Shylock, Mariano, Guarocuya y Subero representan -al menos en las situaciones narradas- tres muestras de formalismo jurídico; operadores jurídicos que asimilan el Derecho como un conjunto de reglas positivas autosuficientes para la solución de los casos posibles, carentes de contenido axiológico, al margen de las razones subyacentes que puedan fundamentar y justificar un determinado significado normativo y su autoridad, del carácter abstracto y general no previsor de todas las excepciones posibles a la regla, ni del contexto social en que se aplican, menos de las consecuencias sociales de una determinada aplicación; innegables paladines del peor legalismo, que hacen rito de la subsunción según la teoría del silogismo como método perfecto que permite dar respuesta correcta a todo conflicto o problema jurídico, simple o complejo. En otras palabras: todo es y debe ser de una determinada forma preestablecida porque lo dice la ley, la ley es clara y aunque puede ser irrazonable o injusta en su letra, es la ley y debe respetarse. [Como diría el famoso periodista y farandulero político de la prensa radial y escrita: Farrrmacia Mella!]

Pero no hay mal que por bien no venga. Que desacuerdos y discusiones de este tipo tengan lugar en foros académicos no solo debe considerarse normal, sobre todo en países como el nuestro, donde la constitucionalización del derecho aún no cruza la pubertad, sino que es muy saludable y conveniente para la promoción de nuevos paradigmas y concepciones teóricas del derecho, pues solo de esta forma podrán eventualmente derrotarse y desplazarse los modelos anacrónicos que infectan nuestra cultura jurídica.
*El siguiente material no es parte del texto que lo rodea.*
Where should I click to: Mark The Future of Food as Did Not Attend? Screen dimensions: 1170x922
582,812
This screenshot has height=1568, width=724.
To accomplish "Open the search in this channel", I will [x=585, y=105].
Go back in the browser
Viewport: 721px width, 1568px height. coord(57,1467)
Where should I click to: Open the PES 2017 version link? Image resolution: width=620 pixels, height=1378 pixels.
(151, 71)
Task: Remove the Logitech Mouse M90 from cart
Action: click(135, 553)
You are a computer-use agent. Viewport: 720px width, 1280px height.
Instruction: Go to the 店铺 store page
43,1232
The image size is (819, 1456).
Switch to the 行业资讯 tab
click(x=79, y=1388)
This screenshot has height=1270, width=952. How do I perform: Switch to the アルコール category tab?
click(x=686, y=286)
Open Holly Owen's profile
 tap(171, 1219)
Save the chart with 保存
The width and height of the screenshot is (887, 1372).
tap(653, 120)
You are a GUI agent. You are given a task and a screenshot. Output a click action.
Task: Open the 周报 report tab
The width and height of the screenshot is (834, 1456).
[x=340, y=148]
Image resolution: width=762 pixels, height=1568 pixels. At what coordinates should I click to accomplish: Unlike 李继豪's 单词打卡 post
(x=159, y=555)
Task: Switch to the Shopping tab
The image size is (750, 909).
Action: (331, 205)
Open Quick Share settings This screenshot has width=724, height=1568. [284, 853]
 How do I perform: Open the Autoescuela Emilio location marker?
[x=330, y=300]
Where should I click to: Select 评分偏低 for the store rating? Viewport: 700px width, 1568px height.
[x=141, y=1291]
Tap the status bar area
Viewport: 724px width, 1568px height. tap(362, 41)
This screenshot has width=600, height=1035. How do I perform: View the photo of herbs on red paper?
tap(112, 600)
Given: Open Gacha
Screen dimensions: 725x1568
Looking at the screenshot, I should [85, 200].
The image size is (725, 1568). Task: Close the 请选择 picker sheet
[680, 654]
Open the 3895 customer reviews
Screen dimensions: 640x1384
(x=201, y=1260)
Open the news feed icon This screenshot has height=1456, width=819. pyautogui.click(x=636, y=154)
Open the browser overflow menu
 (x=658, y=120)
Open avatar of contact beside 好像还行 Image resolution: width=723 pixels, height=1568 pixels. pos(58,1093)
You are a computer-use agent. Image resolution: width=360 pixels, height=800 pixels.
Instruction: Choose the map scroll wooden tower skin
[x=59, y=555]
Que aún en pleno siglo XXI, en República Dominicana -Estado Fallido o no, sea este un membrete descriptivo o valorativo-, se discuta que la justicia y la razonabilidad son condiciones necesarias de validez de la ley –no de una en particular, pero de todas las leyes-, y que sobre la voluntad de cualquier autoridad constituida existen valores, principios fundamentales y otras razones a los que deben adaptarse todas sus decisiones y actos, es un síntoma de cambio positivo. Así, cuando estos postulados tan básicos sean asimilados por todos nuestros docentes y actores políticos, quizás podremos decir que como país empezamos a avanzar en las sendas del Estado Constitucional de Derecho.